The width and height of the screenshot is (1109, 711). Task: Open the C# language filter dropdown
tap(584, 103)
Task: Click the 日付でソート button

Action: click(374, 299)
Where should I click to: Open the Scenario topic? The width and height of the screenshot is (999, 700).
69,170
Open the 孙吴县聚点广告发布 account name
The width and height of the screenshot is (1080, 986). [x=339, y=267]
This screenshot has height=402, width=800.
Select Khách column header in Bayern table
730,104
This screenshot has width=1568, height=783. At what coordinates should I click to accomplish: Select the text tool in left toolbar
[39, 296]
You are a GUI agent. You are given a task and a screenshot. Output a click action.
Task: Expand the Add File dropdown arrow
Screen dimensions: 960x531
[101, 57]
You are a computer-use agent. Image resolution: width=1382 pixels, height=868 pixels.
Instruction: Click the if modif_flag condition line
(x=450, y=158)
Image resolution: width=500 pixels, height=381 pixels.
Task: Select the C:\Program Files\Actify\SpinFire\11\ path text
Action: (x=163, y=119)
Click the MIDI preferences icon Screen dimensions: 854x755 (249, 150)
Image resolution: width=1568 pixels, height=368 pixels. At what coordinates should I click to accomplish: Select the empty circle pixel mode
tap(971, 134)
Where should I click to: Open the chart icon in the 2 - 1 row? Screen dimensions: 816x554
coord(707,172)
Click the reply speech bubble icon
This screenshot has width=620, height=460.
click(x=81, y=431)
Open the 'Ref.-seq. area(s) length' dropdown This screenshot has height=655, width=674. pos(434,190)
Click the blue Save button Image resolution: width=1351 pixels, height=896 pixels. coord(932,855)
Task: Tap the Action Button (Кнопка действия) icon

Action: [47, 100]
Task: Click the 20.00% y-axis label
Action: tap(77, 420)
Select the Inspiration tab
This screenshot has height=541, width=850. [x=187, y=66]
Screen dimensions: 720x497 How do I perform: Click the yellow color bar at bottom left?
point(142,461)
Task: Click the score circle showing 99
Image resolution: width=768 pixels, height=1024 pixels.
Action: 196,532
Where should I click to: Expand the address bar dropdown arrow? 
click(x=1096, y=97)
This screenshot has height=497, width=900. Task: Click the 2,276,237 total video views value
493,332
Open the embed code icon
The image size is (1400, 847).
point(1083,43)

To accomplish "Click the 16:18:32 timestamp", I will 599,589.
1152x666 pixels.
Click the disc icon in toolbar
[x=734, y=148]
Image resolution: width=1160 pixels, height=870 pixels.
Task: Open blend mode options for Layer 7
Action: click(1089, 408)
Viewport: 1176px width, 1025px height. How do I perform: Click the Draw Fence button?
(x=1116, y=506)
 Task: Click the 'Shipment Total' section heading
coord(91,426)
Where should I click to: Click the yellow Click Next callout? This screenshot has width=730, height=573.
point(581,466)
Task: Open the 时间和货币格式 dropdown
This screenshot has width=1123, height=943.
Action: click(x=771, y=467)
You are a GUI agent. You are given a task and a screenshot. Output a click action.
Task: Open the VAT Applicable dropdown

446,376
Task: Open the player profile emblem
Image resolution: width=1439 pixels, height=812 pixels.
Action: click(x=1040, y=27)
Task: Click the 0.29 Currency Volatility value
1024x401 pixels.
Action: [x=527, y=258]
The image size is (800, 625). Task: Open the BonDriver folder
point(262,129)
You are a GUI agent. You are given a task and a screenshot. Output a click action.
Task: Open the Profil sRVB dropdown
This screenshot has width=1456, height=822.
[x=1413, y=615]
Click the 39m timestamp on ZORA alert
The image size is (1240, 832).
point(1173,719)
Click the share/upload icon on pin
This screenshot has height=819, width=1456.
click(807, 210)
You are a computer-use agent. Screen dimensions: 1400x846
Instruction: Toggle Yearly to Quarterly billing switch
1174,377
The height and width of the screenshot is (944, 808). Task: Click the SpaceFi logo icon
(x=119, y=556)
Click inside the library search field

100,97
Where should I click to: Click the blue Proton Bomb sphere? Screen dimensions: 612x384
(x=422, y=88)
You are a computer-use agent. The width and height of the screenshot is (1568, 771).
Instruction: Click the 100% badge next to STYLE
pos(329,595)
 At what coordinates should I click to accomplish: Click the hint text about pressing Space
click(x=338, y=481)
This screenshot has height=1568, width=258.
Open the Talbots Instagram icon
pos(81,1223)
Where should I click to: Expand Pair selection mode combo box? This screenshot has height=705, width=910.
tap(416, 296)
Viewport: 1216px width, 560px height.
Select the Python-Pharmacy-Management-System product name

• • • • • • •

Reproduce every line of the material exactly.

The width and height of the screenshot is (1109, 711). Task: Open the C# language filter dropdown
tap(584, 103)
Task: Click the 日付でソート button

Action: click(374, 299)
Where should I click to: Open the Scenario topic? The width and height of the screenshot is (999, 700).
69,170
Open the 孙吴县聚点广告发布 account name
The width and height of the screenshot is (1080, 986). [x=339, y=267]
This screenshot has height=402, width=800.
Select Khách column header in Bayern table
730,104
This screenshot has width=1568, height=783. At what coordinates should I click to accomplish: Select the text tool in left toolbar
[39, 296]
You are a GUI agent. You are given a task and a screenshot. Output a click action.
Task: Expand the Add File dropdown arrow
Screen dimensions: 960x531
[101, 57]
You are a computer-use agent. Image resolution: width=1382 pixels, height=868 pixels.
Instruction: Click the if modif_flag condition line
(x=450, y=158)
Image resolution: width=500 pixels, height=381 pixels.
Task: Select the C:\Program Files\Actify\SpinFire\11\ path text
Action: (x=163, y=119)
Click the MIDI preferences icon Screen dimensions: 854x755 (249, 150)
Image resolution: width=1568 pixels, height=368 pixels. At what coordinates should I click to accomplish: Select the empty circle pixel mode
tap(971, 134)
Where should I click to: Open the chart icon in the 2 - 1 row? Screen dimensions: 816x554
coord(707,172)
Click the reply speech bubble icon
This screenshot has width=620, height=460.
click(x=81, y=431)
Open the 'Ref.-seq. area(s) length' dropdown This screenshot has height=655, width=674. pos(434,190)
Click the blue Save button Image resolution: width=1351 pixels, height=896 pixels. coord(932,855)
Task: Tap the Action Button (Кнопка действия) icon

Action: [47, 100]
Task: Click the 20.00% y-axis label
Action: tap(77, 420)
Select the Inspiration tab
This screenshot has height=541, width=850. [x=187, y=66]
Screen dimensions: 720x497 How do I perform: Click the yellow color bar at bottom left?
point(142,461)
Task: Click the score circle showing 99
Image resolution: width=768 pixels, height=1024 pixels.
Action: 196,532
Where should I click to: Expand the address bar dropdown arrow? 
click(x=1096, y=97)
This screenshot has height=497, width=900. Task: Click the 2,276,237 total video views value
493,332
Open the embed code icon
The image size is (1400, 847).
point(1083,43)

To accomplish "Click the 16:18:32 timestamp", I will 599,589.
1152x666 pixels.
Click the disc icon in toolbar
[x=734, y=148]
Image resolution: width=1160 pixels, height=870 pixels.
Task: Open blend mode options for Layer 7
Action: click(1089, 408)
Viewport: 1176px width, 1025px height. How do I perform: Click the Draw Fence button?
(x=1116, y=506)
 Task: Click the 'Shipment Total' section heading
coord(91,426)
Where should I click to: Click the yellow Click Next callout? This screenshot has width=730, height=573.
point(581,466)
Task: Open the 时间和货币格式 dropdown
This screenshot has width=1123, height=943.
Action: click(x=771, y=467)
You are a GUI agent. You are given a task and a screenshot. Output a click action.
Task: Open the VAT Applicable dropdown

446,376
Task: Open the player profile emblem
Image resolution: width=1439 pixels, height=812 pixels.
Action: click(x=1040, y=27)
Task: Click the 0.29 Currency Volatility value
1024x401 pixels.
Action: [x=527, y=258]
The image size is (800, 625). Task: Open the BonDriver folder
point(262,129)
You are a GUI agent. You are given a task and a screenshot. Output a click action.
Task: Open the Profil sRVB dropdown
This screenshot has width=1456, height=822.
[x=1413, y=615]
Click the 39m timestamp on ZORA alert
The image size is (1240, 832).
point(1173,719)
Click the share/upload icon on pin
This screenshot has height=819, width=1456.
click(807, 210)
You are a computer-use agent. Screen dimensions: 1400x846
Instruction: Toggle Yearly to Quarterly billing switch
1174,377
The height and width of the screenshot is (944, 808). Task: Click the SpaceFi logo icon
(x=119, y=556)
Click inside the library search field

100,97
Where should I click to: Click the blue Proton Bomb sphere? Screen dimensions: 612x384
(x=422, y=88)
You are a computer-use agent. The width and height of the screenshot is (1568, 771).
Instruction: Click the 100% badge next to STYLE
pos(329,595)
 At what coordinates should I click to accomplish: Click the hint text about pressing Space
click(x=338, y=481)
This screenshot has height=1568, width=258.
Open the Talbots Instagram icon
pos(81,1223)
Where should I click to: Expand Pair selection mode combo box? This screenshot has height=705, width=910.
tap(416, 296)
Viewport: 1216px width, 560px height.
Select the Python-Pharmacy-Management-System product name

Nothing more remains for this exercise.